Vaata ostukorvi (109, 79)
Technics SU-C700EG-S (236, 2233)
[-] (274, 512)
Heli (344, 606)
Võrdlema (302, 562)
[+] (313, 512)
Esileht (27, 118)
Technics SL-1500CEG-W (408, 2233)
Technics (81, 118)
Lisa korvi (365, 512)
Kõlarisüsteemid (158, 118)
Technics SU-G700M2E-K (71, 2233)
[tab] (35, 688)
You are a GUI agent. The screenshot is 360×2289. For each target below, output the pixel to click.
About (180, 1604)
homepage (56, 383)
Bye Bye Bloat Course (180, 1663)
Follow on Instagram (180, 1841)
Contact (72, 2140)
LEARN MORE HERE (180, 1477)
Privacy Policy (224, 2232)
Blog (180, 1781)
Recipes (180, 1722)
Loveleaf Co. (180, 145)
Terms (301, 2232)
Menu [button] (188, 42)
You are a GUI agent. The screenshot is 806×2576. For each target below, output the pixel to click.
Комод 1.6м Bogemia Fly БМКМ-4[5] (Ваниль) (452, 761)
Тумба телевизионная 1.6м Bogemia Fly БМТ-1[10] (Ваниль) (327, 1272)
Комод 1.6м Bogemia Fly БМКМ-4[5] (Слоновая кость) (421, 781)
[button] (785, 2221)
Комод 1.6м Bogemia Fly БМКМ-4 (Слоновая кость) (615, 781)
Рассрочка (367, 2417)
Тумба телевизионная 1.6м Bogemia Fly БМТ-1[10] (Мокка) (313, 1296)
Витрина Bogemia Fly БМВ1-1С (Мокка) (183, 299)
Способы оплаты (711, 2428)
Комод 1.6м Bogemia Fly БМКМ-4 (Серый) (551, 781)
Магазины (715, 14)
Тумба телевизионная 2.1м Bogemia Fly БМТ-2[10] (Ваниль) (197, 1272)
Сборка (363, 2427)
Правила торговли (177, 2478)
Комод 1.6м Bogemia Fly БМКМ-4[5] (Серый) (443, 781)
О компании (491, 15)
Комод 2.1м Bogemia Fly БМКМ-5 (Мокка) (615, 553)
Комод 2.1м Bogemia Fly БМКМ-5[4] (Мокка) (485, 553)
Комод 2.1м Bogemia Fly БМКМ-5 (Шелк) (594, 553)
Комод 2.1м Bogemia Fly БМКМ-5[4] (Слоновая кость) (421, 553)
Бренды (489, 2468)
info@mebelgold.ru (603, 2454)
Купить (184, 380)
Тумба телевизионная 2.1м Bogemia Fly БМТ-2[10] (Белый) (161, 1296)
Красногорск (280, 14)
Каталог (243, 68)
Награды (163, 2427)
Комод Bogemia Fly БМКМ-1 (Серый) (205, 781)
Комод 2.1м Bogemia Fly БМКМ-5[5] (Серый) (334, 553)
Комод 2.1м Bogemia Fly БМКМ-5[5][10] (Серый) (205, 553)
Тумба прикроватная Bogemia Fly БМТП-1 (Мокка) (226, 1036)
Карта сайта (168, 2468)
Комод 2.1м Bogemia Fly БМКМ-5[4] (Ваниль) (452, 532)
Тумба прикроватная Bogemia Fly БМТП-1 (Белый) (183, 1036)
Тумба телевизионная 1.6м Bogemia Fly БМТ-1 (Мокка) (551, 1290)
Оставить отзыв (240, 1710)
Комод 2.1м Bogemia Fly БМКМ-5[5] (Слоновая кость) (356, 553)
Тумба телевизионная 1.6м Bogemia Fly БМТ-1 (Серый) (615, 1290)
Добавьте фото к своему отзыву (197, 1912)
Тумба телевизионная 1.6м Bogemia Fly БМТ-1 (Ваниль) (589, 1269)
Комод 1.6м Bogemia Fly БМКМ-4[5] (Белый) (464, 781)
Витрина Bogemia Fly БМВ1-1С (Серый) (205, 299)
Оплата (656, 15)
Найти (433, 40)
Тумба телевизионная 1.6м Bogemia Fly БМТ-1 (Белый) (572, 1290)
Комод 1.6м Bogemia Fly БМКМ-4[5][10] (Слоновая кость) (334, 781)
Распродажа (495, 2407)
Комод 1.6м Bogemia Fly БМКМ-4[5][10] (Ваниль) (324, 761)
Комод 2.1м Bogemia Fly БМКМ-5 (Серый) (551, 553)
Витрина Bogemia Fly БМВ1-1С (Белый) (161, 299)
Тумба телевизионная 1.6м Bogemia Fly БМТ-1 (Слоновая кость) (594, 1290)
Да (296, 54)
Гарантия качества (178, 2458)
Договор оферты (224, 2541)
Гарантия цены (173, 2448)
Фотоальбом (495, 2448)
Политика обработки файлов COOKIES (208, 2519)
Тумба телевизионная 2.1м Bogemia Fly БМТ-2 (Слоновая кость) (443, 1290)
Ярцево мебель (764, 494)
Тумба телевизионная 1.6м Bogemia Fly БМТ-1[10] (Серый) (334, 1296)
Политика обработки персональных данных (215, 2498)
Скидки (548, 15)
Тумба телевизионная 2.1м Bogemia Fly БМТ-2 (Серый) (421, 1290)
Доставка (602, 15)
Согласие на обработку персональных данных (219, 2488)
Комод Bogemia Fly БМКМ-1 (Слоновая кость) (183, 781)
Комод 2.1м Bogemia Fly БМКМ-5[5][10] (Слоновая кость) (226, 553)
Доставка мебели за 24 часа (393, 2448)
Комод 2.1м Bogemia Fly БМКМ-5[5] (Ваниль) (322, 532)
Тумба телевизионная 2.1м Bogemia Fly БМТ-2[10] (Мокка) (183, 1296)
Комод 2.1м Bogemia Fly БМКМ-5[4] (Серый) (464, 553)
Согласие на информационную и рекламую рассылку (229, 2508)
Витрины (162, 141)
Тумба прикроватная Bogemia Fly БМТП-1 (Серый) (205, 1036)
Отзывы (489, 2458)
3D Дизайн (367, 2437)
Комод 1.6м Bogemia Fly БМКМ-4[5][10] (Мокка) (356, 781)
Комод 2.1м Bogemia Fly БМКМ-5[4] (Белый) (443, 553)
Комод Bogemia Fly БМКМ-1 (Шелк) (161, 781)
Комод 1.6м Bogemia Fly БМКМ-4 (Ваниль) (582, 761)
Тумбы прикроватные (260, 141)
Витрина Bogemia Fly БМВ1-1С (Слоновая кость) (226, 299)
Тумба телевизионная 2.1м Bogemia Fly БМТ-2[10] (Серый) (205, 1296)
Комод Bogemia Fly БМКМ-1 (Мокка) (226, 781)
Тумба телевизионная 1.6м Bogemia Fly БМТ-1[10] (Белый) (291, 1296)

=-=-=-=-=

Work task -
From the first line to the last, restate the data above exactly.

Answer to the problem -
Vaata ostukorvi (109, 79)
Technics SU-C700EG-S (236, 2233)
[-] (274, 512)
Heli (344, 606)
Võrdlema (302, 562)
[+] (313, 512)
Esileht (27, 118)
Technics SL-1500CEG-W (408, 2233)
Technics (81, 118)
Lisa korvi (365, 512)
Kõlarisüsteemid (158, 118)
Technics SU-G700M2E-K (71, 2233)
[tab] (35, 688)
You are a GUI agent. The screenshot is 360×2289. For each target below, output the pixel to click.
About (180, 1604)
homepage (56, 383)
Bye Bye Bloat Course (180, 1663)
Follow on Instagram (180, 1841)
Contact (72, 2140)
LEARN MORE HERE (180, 1477)
Privacy Policy (224, 2232)
Blog (180, 1781)
Recipes (180, 1722)
Loveleaf Co. (180, 145)
Terms (301, 2232)
Menu [button] (188, 42)
You are a GUI agent. The screenshot is 806×2576. For each target below, output the pixel to click.
Комод 1.6м Bogemia Fly БМКМ-4[5] (Ваниль) (452, 761)
Тумба телевизионная 1.6м Bogemia Fly БМТ-1[10] (Ваниль) (327, 1272)
Комод 1.6м Bogemia Fly БМКМ-4[5] (Слоновая кость) (421, 781)
[button] (785, 2221)
Комод 1.6м Bogemia Fly БМКМ-4 (Слоновая кость) (615, 781)
Рассрочка (367, 2417)
Тумба телевизионная 1.6м Bogemia Fly БМТ-1[10] (Мокка) (313, 1296)
Витрина Bogemia Fly БМВ1-1С (Мокка) (183, 299)
Способы оплаты (711, 2428)
Комод 1.6м Bogemia Fly БМКМ-4 (Серый) (551, 781)
Магазины (715, 14)
Тумба телевизионная 2.1м Bogemia Fly БМТ-2[10] (Ваниль) (197, 1272)
Сборка (363, 2427)
Правила торговли (177, 2478)
Комод 1.6м Bogemia Fly БМКМ-4[5] (Серый) (443, 781)
О компании (491, 15)
Комод 2.1м Bogemia Fly БМКМ-5 (Мокка) (615, 553)
Комод 2.1м Bogemia Fly БМКМ-5[4] (Мокка) (485, 553)
Комод 2.1м Bogemia Fly БМКМ-5 (Шелк) (594, 553)
Комод 2.1м Bogemia Fly БМКМ-5[4] (Слоновая кость) (421, 553)
Бренды (489, 2468)
info@mebelgold.ru (603, 2454)
Купить (184, 380)
Тумба телевизионная 2.1м Bogemia Fly БМТ-2[10] (Белый) (161, 1296)
Красногорск (280, 14)
Каталог (243, 68)
Награды (163, 2427)
Комод Bogemia Fly БМКМ-1 (Серый) (205, 781)
Комод 2.1м Bogemia Fly БМКМ-5[5] (Серый) (334, 553)
Комод 2.1м Bogemia Fly БМКМ-5[5][10] (Серый) (205, 553)
Тумба прикроватная Bogemia Fly БМТП-1 (Мокка) (226, 1036)
Карта сайта (168, 2468)
Комод 2.1м Bogemia Fly БМКМ-5[4] (Ваниль) (452, 532)
Тумба прикроватная Bogemia Fly БМТП-1 (Белый) (183, 1036)
Тумба телевизионная 1.6м Bogemia Fly БМТ-1 (Мокка) (551, 1290)
Оставить отзыв (240, 1710)
Комод 2.1м Bogemia Fly БМКМ-5[5] (Слоновая кость) (356, 553)
Тумба телевизионная 1.6м Bogemia Fly БМТ-1 (Серый) (615, 1290)
Добавьте фото к своему отзыву (197, 1912)
Тумба телевизионная 1.6м Bogemia Fly БМТ-1 (Ваниль) (589, 1269)
Комод 1.6м Bogemia Fly БМКМ-4[5] (Белый) (464, 781)
Витрина Bogemia Fly БМВ1-1С (Серый) (205, 299)
Оплата (656, 15)
Найти (433, 40)
Тумба телевизионная 1.6м Bogemia Fly БМТ-1 (Белый) (572, 1290)
Комод 1.6м Bogemia Fly БМКМ-4[5][10] (Слоновая кость) (334, 781)
Распродажа (495, 2407)
Комод 1.6м Bogemia Fly БМКМ-4[5][10] (Ваниль) (324, 761)
Комод 2.1м Bogemia Fly БМКМ-5 (Серый) (551, 553)
Витрина Bogemia Fly БМВ1-1С (Белый) (161, 299)
Тумба телевизионная 1.6м Bogemia Fly БМТ-1 (Слоновая кость) (594, 1290)
Да (296, 54)
Гарантия качества (178, 2458)
Договор оферты (224, 2541)
Гарантия цены (173, 2448)
Фотоальбом (495, 2448)
Политика обработки файлов COOKIES (208, 2519)
Тумба телевизионная 2.1м Bogemia Fly БМТ-2 (Слоновая кость) (443, 1290)
Ярцево мебель (764, 494)
Тумба телевизионная 1.6м Bogemia Fly БМТ-1[10] (Серый) (334, 1296)
Политика обработки персональных данных (215, 2498)
Скидки (548, 15)
Тумба телевизионная 2.1м Bogemia Fly БМТ-2 (Серый) (421, 1290)
Доставка (602, 15)
Согласие на обработку персональных данных (219, 2488)
Комод Bogemia Fly БМКМ-1 (Слоновая кость) (183, 781)
Комод 2.1м Bogemia Fly БМКМ-5[5][10] (Слоновая кость) (226, 553)
Доставка мебели за 24 часа (393, 2448)
Комод 2.1м Bogemia Fly БМКМ-5[5] (Ваниль) (322, 532)
Тумба телевизионная 2.1м Bogemia Fly БМТ-2[10] (Мокка) (183, 1296)
Комод 2.1м Bogemia Fly БМКМ-5[4] (Серый) (464, 553)
Согласие на информационную и рекламую рассылку (229, 2508)
Витрины (162, 141)
Тумба прикроватная Bogemia Fly БМТП-1 (Серый) (205, 1036)
Отзывы (489, 2458)
3D Дизайн (367, 2437)
Комод 1.6м Bogemia Fly БМКМ-4[5][10] (Мокка) (356, 781)
Комод 2.1м Bogemia Fly БМКМ-5[4] (Белый) (443, 553)
Комод Bogemia Fly БМКМ-1 (Шелк) (161, 781)
Комод 1.6м Bogemia Fly БМКМ-4 (Ваниль) (582, 761)
Тумбы прикроватные (260, 141)
Витрина Bogemia Fly БМВ1-1С (Слоновая кость) (226, 299)
Тумба телевизионная 2.1м Bogemia Fly БМТ-2[10] (Серый) (205, 1296)
Комод Bogemia Fly БМКМ-1 (Мокка) (226, 781)
Тумба телевизионная 1.6м Bogemia Fly БМТ-1[10] (Белый) (291, 1296)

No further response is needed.